*EXERCISE REQUIREMENTS*.
Turn the rows below, from the line containing "Open the PropertyManager panel tab" up to and including the line containing "Looking at the screenshot, I should coord(264,56).", into a Markdown table with the columns No. and Line text. Leave out any blank lines.

◇ ◇ ◇ ◇ ◇ ◇ ◇

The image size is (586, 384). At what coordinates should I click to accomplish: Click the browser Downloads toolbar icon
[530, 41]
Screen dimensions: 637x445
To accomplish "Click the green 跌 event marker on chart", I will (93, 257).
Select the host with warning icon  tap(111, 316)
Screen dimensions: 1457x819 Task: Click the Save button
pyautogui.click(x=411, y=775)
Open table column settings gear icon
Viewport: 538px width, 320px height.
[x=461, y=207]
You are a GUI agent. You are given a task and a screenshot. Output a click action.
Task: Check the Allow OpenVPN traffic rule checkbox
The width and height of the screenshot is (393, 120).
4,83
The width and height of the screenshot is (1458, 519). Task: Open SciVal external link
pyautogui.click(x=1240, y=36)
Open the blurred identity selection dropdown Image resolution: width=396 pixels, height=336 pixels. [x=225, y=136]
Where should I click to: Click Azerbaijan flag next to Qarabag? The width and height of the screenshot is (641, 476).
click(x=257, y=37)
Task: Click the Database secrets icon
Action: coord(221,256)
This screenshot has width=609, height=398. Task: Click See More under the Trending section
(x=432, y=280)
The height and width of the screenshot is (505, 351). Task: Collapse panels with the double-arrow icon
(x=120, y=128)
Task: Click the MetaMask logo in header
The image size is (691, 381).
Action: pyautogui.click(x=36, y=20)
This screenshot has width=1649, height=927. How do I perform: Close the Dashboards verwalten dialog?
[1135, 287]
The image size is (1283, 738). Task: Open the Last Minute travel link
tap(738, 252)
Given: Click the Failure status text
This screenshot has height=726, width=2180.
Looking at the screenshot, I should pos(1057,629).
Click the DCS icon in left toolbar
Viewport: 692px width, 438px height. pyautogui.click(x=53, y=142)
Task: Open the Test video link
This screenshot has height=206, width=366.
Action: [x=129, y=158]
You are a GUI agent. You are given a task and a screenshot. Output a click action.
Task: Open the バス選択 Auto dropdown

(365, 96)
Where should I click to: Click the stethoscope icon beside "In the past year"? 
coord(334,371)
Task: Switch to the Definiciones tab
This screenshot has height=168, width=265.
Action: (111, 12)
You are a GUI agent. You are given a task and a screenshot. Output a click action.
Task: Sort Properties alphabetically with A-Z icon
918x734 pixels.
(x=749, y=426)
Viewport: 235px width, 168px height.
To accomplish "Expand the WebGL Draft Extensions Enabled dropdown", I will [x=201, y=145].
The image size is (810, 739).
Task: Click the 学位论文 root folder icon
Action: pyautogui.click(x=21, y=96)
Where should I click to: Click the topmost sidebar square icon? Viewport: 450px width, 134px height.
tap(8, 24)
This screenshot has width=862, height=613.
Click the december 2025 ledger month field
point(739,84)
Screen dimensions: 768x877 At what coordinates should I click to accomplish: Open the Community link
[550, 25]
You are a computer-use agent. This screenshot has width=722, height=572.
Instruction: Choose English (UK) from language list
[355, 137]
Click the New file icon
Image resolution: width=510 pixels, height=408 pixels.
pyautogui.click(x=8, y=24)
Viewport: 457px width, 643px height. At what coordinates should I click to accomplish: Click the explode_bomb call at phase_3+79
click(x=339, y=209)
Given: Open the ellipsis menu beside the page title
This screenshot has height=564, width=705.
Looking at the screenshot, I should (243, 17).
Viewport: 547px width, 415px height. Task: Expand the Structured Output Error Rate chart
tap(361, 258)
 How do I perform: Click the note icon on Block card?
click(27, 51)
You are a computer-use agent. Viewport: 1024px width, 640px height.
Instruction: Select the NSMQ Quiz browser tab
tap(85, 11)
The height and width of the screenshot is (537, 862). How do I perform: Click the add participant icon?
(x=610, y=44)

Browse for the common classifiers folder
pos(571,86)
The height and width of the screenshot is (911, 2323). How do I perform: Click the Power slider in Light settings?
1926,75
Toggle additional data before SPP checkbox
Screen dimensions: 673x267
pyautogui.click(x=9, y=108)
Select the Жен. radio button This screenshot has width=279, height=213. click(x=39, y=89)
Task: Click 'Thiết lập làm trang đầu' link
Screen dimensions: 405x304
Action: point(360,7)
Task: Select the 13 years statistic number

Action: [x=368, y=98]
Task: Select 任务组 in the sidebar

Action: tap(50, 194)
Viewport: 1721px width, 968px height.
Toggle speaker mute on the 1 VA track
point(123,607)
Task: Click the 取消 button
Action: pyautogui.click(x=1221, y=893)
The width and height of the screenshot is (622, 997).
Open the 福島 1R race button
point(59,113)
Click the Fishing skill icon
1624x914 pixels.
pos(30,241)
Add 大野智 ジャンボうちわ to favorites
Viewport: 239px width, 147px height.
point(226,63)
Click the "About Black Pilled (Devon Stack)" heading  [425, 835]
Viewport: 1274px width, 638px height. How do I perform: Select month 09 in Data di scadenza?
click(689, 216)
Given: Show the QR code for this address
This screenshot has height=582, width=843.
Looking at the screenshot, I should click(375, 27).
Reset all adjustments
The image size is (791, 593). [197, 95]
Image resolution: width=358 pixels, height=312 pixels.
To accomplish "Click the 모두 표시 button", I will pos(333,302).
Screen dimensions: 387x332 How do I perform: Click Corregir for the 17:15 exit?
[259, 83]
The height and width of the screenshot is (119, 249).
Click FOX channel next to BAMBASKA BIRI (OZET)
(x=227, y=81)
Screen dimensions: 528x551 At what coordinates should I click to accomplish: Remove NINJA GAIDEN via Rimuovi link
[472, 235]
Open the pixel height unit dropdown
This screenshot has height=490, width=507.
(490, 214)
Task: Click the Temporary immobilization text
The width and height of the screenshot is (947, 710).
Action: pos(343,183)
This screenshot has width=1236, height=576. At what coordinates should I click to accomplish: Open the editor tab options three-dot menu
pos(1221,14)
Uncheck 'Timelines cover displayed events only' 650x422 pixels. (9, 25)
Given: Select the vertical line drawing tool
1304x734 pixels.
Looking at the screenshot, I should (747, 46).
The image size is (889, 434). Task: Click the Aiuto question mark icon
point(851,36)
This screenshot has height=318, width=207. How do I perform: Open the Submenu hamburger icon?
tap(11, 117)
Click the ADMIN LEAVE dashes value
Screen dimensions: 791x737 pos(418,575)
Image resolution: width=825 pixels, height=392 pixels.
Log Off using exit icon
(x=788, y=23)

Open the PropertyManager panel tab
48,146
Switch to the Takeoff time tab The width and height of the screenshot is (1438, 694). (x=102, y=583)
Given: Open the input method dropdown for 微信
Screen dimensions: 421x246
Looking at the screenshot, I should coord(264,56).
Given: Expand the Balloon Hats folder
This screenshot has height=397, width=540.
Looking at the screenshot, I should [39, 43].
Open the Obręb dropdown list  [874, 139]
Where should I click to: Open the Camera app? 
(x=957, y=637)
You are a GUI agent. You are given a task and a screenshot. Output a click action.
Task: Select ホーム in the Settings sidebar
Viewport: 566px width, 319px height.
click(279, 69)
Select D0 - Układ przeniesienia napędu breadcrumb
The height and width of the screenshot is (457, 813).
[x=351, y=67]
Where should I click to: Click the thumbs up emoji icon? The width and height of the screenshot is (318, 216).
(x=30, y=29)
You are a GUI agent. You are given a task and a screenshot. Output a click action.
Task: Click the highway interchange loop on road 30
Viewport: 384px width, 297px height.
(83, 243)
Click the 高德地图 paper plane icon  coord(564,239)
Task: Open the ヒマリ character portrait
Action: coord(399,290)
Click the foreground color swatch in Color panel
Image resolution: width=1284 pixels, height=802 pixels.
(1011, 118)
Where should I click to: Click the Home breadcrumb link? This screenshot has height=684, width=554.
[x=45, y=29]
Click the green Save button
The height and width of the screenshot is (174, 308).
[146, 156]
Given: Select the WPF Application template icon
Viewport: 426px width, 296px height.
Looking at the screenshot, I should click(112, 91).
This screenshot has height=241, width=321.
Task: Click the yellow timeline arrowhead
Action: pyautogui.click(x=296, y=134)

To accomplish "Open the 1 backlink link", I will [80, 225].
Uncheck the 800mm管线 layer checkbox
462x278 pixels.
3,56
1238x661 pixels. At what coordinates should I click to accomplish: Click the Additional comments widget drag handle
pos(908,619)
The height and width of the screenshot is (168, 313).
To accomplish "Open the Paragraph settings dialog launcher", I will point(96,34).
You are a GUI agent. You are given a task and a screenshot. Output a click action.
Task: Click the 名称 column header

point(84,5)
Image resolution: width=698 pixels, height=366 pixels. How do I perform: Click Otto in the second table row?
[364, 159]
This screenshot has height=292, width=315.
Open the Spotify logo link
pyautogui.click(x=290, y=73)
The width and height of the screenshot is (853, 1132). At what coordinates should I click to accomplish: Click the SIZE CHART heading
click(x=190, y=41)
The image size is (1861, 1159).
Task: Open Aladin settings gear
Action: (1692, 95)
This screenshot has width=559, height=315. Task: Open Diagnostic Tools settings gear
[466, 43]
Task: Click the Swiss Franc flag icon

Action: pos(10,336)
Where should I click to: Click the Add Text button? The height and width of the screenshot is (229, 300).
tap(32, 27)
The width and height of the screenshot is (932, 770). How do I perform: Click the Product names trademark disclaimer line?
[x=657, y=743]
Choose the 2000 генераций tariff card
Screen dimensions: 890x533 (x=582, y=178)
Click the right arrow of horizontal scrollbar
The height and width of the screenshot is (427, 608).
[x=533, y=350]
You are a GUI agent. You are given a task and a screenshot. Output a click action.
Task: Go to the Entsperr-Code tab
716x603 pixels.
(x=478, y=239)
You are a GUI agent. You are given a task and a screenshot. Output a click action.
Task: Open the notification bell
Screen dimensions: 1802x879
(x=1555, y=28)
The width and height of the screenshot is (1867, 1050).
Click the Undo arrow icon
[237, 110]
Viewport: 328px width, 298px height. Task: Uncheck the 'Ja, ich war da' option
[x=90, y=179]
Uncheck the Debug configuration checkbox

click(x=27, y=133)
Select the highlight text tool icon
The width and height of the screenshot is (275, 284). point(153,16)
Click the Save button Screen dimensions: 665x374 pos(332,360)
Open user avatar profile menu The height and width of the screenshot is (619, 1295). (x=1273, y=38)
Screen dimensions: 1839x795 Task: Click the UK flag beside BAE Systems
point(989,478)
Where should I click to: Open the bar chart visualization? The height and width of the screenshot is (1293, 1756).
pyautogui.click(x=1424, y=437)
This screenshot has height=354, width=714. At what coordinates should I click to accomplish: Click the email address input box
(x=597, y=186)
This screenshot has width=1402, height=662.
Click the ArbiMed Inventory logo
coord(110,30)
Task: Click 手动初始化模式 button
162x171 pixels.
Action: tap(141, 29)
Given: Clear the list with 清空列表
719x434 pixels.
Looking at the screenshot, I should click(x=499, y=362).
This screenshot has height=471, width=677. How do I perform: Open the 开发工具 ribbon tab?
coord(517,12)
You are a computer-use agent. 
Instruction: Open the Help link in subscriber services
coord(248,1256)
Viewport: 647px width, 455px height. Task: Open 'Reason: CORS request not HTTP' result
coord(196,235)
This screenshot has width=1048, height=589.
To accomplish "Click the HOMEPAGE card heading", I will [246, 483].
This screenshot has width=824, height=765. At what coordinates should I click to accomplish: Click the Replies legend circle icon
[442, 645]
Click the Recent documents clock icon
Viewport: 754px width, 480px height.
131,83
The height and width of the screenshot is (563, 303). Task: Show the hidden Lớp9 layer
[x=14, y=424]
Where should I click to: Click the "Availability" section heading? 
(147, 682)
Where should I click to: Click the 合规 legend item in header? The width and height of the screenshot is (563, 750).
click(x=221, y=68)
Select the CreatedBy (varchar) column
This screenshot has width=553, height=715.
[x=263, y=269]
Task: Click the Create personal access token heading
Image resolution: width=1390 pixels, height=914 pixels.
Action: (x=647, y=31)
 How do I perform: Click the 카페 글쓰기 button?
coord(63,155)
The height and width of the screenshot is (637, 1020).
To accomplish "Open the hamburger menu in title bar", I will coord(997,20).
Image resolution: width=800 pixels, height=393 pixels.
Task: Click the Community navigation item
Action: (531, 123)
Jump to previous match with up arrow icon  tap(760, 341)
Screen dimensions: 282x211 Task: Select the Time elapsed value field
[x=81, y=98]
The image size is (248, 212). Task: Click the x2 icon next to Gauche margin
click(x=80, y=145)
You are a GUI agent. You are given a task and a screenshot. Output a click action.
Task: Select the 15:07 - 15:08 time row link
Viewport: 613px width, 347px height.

◇ ◇ ◇ ◇ ◇ ◇ ◇

*RESPONSE TO THIS EXERCISE*.
| No. | Line text |
|---|---|
| 1 | Open the PropertyManager panel tab |
| 2 | 48,146 |
| 3 | Switch to the Takeoff time tab The width and height of the screenshot is (1438, 694). (x=102, y=583) |
| 4 | Given: Open the input method dropdown for 微信 |
| 5 | Screen dimensions: 421x246 |
| 6 | Looking at the screenshot, I should coord(264,56). |